For anyone that knows me, the title would not seem at all out of place. As a Labour Party activist and huge Arsenal fan I am very used to shouting proudly about being a red. However, this time it is different. I am proud to be part of a ‘red’ institution in Leeds University Union, as deemed by Spiked’s so called ‘Free Speech Rankings’. They use a traffic light system to rank universities to determine how much ‘free speech’ there is on a particular campus after examining various policies of a student union as well as actions taken. Two of these specific cases that were particularly troublesome were the Union policies of ‘Zero Tolerance to Sexual Harassment’ and ‘LUU Should Continue to Exclude Hate Speakers and Fascists from our Union’ that were given amber and red lights respectively.

Spiked have not only just taken an issue with having a policy against sexual harassment but have taken particular issue with the use of certain terms within it such as ‘wolf-whistling’ and ‘derogatory sexual remarks’. These are not experiences that have personally happened to me but it is clear that the ‘lad culture’ that is so prevalent in the student community is one that must be rooted out, and derogatory sexist comments and wolf-whistling are not acceptable. This motion also includes clauses against various forms of physical sexual harassment from groping and lifting skirts to molestation and rape. I find it deeply troubling that a group such as Spiked are more concerned with ensuring that individuals (mainly men) have the ‘right’ to be sexist but say nothing for the ‘right’ of (mainly women) to be able to walk through their campus safely, without fear of intimidation or harassment. I am thankful that through various Labour Students and Young Labour events, I have heard ambassador talks during women’s caucus alerting me to the negative effects that these and many other forms of sexual harassment cause women in the student community and thus I am proud to be an ally to the feminist cause, playing my part by calling out this behaviour when possible.

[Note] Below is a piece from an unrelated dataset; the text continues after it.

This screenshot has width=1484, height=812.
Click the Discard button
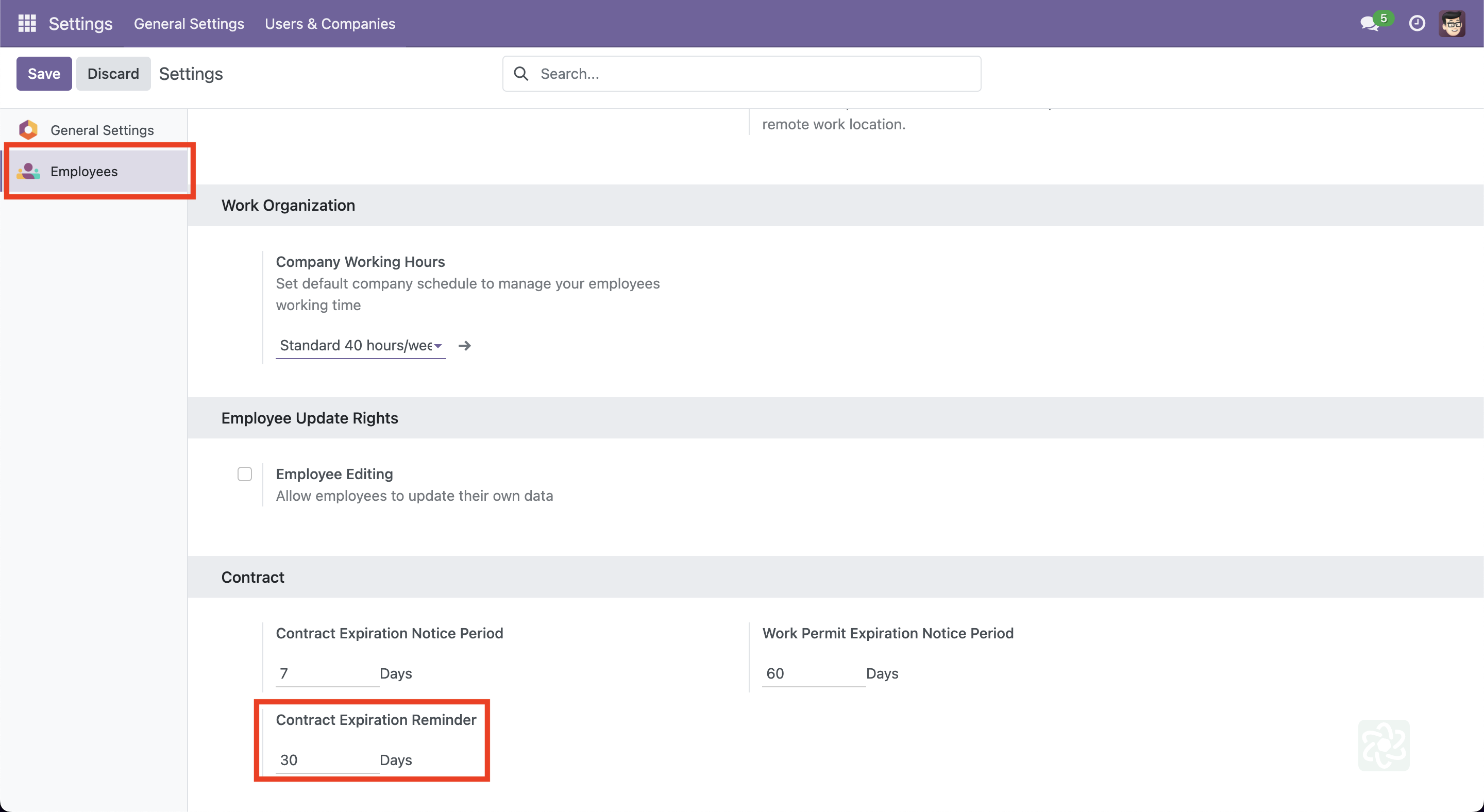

The second one, excluding hate speakers and fascists, alludes to the current debate dividing the student population on No Platform. For me, this is pretty simple. True ‘No Platform’ policy, as devised from the 1970s onwards, protected the rights of students to be safe from violent attacks from far-right neo-Nazi groups such as the National Front and the BNP, by not giving them a platform to speak or assemble in Student Unions. This has continued to protect students of faith, LGBT students, women and more ever since, and has developed to meet new challenges such as fringe street groups like National Action and the EDL, and Islamist groups like Al-Muhajiroun. By having this policy, NUS and Student Unions have far from infringed on free speech but have granted the right to free speech to many who were not able to enjoy it due to the violent threat against them. This is why I have so strongly defended the need for No Platform policy at Leeds and have resubmitted the policy to ensure that it does not lapse. It is true to say that some groups have harmed the image of No Platform by using it to stifle debate rather than to protect students but this does not change the continuing need for the policy to be used with its original intention. Private membership groups like Student Unions have a responsibility to protect the rights of their students, and thus have the right to restrict groups who threaten or incite violence against others from having a platform within their institution.

So I am proud to say that I defend the rights of women to walk through their Student Union without fear of abuse or harassment. I am proud to defend the rights of Jewish, Muslim, LGBT, disabled and other minority groups to be able to be free from racists and fascists on campus. I am proud to be a ‘red’ if this is what it entails.